BROADWAY IN BERLIN Eine sterbenskranke Musikwissenschaftlerin will unbedingt mit ihrer letzten Obsession fertig werden. „33 Variationen“ am Renaissance-Theater bemüht sich um eine Bildungsbühne der etwas anderen Art

Irgendwann, als es mit Katherine zu Ende geht, erscheint Beethoven der Moribunden

VON TIM CASPAR BOEHME

Katherine Brandt könnte zu beneiden sein. Die amerikanische Musikwissenschaftlerin und Beethoven-Forscherin bekommt die unwahrscheinliche Ehre, als Mensch der Gegenwart mit dem Komponisten höchstpersönlich zu sprechen. Leider halluziniert sie nur, und sterben muss sie auch noch bald, was auf der Bühne alles wenig überzeugend wirkt. Aber zum Glück ist da noch die Musik. „33 Variationen“ heißt das Stück über Beethoven und Loslassen, das am Sonntag im Renaissance-Theater Premiere hatte. Auch der für Kultur zuständige Bürgermeister war zugegen.

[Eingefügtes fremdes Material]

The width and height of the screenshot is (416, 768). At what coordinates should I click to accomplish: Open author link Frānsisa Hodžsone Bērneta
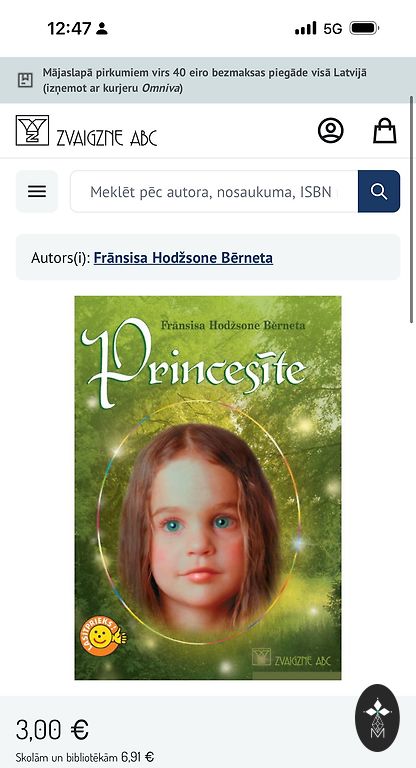click(183, 258)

Die Sache ist schon seltsam. Ein Wiener Verleger und Komponist mit Namen Diabelli schreibt im 19. Jahrhundert einen kleinen Walzer und schickt ihn an namhafte Komponisten mit der Bitte um eine Variation. Die Verkaufsidee: ein Sammelband mit 50 Stars aus Wien von Schubert bis Liszt. Leider will einer nicht mitmachen. Der alte Grantel Beethoven lästert über den „Schusterfleck“, der ihm geschickt wurde, und lehnt ab. Irgendwie scheint es ihn dann doch gepackt zu haben, denn nach vier Jahren liegen stolze „33 Veränderungen über einen Walzer von Anton Diabelli“ vor, Beethovens letztes großes Klavierwerk. Nicht gerade der Stoff, aus dem Broadway-Produktionen gemacht werden.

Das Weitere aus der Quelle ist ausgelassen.